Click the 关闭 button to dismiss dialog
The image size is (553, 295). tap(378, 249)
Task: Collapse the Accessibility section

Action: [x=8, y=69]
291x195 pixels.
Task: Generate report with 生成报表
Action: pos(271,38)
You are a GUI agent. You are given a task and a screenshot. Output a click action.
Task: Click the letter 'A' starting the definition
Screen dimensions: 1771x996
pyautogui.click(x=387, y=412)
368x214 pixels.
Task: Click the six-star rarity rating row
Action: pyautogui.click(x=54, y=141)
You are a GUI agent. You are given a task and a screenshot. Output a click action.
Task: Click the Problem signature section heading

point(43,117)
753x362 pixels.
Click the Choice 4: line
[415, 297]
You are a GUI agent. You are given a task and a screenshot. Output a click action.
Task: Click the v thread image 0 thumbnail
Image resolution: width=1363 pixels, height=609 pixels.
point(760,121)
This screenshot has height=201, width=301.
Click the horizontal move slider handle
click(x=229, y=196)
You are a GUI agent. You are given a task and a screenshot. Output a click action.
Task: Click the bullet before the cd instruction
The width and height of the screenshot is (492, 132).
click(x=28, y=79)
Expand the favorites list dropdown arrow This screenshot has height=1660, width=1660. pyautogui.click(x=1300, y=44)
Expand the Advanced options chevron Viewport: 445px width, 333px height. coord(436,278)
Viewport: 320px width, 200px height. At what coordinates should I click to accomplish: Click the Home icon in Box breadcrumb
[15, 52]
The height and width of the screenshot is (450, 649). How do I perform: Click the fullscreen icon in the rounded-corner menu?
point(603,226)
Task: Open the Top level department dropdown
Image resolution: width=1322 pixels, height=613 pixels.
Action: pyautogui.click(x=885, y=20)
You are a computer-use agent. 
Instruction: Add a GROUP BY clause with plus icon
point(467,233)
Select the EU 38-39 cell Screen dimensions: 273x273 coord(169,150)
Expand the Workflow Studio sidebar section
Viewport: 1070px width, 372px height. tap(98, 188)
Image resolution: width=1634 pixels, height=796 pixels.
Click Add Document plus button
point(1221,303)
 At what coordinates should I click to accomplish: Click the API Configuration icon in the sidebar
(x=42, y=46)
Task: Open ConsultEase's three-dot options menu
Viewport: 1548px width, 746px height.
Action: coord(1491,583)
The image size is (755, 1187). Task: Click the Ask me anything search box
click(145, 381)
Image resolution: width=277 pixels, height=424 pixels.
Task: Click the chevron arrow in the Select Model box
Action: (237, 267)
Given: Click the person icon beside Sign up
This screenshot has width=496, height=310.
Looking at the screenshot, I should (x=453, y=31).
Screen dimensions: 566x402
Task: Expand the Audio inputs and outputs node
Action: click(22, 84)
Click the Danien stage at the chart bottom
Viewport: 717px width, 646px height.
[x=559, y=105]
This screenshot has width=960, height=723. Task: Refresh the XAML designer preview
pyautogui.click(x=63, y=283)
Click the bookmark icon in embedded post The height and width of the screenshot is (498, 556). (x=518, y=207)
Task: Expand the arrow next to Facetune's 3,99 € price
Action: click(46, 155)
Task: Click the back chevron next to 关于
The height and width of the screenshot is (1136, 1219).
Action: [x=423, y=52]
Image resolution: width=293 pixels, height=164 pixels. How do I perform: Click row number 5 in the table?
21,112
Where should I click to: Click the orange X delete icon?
|---|
Task prompt:
What you return must be an exact retyping of the lines above starting at the line with "Task: Click the bullet" and ending at the line with "Task: Click the back chevron next to 关于", and nothing besides.

Exercise solution:
Task: Click the bullet before the cd instruction
The width and height of the screenshot is (492, 132).
click(x=28, y=79)
Expand the favorites list dropdown arrow This screenshot has height=1660, width=1660. pyautogui.click(x=1300, y=44)
Expand the Advanced options chevron Viewport: 445px width, 333px height. coord(436,278)
Viewport: 320px width, 200px height. At what coordinates should I click to accomplish: Click the Home icon in Box breadcrumb
[15, 52]
The height and width of the screenshot is (450, 649). How do I perform: Click the fullscreen icon in the rounded-corner menu?
point(603,226)
Task: Open the Top level department dropdown
Image resolution: width=1322 pixels, height=613 pixels.
Action: pyautogui.click(x=885, y=20)
You are a computer-use agent. 
Instruction: Add a GROUP BY clause with plus icon
point(467,233)
Select the EU 38-39 cell Screen dimensions: 273x273 coord(169,150)
Expand the Workflow Studio sidebar section
Viewport: 1070px width, 372px height. tap(98, 188)
Image resolution: width=1634 pixels, height=796 pixels.
Click Add Document plus button
point(1221,303)
 At what coordinates should I click to accomplish: Click the API Configuration icon in the sidebar
(x=42, y=46)
Task: Open ConsultEase's three-dot options menu
Viewport: 1548px width, 746px height.
Action: coord(1491,583)
The image size is (755, 1187). Task: Click the Ask me anything search box
click(145, 381)
Image resolution: width=277 pixels, height=424 pixels.
Task: Click the chevron arrow in the Select Model box
Action: (237, 267)
Given: Click the person icon beside Sign up
This screenshot has width=496, height=310.
Looking at the screenshot, I should (x=453, y=31).
Screen dimensions: 566x402
Task: Expand the Audio inputs and outputs node
Action: click(22, 84)
Click the Danien stage at the chart bottom
Viewport: 717px width, 646px height.
[x=559, y=105]
This screenshot has width=960, height=723. Task: Refresh the XAML designer preview
pyautogui.click(x=63, y=283)
Click the bookmark icon in embedded post The height and width of the screenshot is (498, 556). (x=518, y=207)
Task: Expand the arrow next to Facetune's 3,99 € price
Action: click(46, 155)
Task: Click the back chevron next to 关于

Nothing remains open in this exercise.